Dance of the Snow Dragon
- Author: Eileen Kernaghan
- Publisher: Thistledown Press
- Publication date: 1995
- Pages: 325
- ISBN: 978-1-8954-4941-9
- OCLC: 36621533

= Dance of the Snow Dragon =

1995 novel by Eileen Kernaghan

Dance of the Snow Dragon is a 1995 novel by the Canadian writer Eileen Kernaghan, published by Thistledown Press. Set in 18th-century Bhutan, the novel is a coming-of-age story following Sangay, a young yak herder, as he journeys to Shambhala.

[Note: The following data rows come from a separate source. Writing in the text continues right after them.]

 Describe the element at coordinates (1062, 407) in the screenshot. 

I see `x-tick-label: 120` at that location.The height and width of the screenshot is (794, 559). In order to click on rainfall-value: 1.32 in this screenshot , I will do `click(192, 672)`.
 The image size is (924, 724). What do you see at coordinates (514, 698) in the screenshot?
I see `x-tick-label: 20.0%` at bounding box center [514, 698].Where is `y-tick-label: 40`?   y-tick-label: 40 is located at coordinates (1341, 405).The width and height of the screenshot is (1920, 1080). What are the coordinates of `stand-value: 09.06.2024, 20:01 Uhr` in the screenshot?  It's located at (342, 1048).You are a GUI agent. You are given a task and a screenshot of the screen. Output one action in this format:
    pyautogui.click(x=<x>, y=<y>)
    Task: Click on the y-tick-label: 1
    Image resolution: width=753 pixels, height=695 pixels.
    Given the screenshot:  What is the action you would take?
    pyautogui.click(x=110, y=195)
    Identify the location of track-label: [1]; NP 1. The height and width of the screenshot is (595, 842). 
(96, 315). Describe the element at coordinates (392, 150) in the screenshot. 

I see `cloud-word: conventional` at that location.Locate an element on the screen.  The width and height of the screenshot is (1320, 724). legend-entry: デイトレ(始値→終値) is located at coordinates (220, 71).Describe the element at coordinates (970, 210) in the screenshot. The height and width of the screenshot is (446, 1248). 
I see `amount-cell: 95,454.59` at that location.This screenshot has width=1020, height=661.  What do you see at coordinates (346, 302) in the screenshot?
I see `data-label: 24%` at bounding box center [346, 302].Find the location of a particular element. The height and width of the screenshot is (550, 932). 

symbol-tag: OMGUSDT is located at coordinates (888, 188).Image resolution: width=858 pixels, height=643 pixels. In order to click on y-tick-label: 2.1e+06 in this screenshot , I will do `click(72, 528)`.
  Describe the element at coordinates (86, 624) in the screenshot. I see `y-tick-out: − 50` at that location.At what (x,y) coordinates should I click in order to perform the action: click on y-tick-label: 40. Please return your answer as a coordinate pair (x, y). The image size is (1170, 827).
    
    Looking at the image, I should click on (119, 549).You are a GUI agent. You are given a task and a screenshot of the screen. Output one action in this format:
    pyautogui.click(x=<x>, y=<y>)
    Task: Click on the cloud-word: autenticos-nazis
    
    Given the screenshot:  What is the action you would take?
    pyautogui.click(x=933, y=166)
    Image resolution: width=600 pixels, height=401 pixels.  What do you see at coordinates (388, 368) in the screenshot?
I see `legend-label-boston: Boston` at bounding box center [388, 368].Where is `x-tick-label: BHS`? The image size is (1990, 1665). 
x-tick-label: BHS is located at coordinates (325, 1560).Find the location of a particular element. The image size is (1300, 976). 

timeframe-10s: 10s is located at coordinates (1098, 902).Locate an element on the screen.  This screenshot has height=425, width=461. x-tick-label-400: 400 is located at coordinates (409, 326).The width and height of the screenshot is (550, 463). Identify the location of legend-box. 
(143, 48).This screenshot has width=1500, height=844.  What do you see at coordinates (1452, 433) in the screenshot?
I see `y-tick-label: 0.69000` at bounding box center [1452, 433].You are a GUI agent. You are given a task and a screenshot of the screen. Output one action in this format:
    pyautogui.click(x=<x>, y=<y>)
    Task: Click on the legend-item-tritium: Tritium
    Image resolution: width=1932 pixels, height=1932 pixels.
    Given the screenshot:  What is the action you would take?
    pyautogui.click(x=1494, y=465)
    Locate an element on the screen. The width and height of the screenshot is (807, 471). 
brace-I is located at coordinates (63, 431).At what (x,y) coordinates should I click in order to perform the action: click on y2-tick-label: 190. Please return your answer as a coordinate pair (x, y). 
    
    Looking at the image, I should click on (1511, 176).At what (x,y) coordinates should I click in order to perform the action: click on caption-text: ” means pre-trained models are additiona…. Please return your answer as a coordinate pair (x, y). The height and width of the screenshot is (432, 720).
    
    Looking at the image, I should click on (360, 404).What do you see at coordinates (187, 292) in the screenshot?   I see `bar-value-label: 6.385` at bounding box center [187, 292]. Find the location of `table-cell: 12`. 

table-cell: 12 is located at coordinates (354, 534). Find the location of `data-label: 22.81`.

== Development and reception ==

The novel incorporates elements of Tibetan Buddhism, which Kernaghan first discovered while editing interviews of the Dalai Lama and perusing related literature. A review in Books in Canada called the prose "lushly cinematic", noting elaborate descriptions of the setting, but found the plot and characters uninteresting. Mark Harris of the Vancouver Sun found the novel to be too safe, unable to "earn the disapproval of even the strictest of abbots". The writer and critic Denise Dumars, however, enjoyed the novel's "colorful" characters in a review for Cinescape. The Edmonton Journals Douglas Barbour also commended Kernaghan's writing style.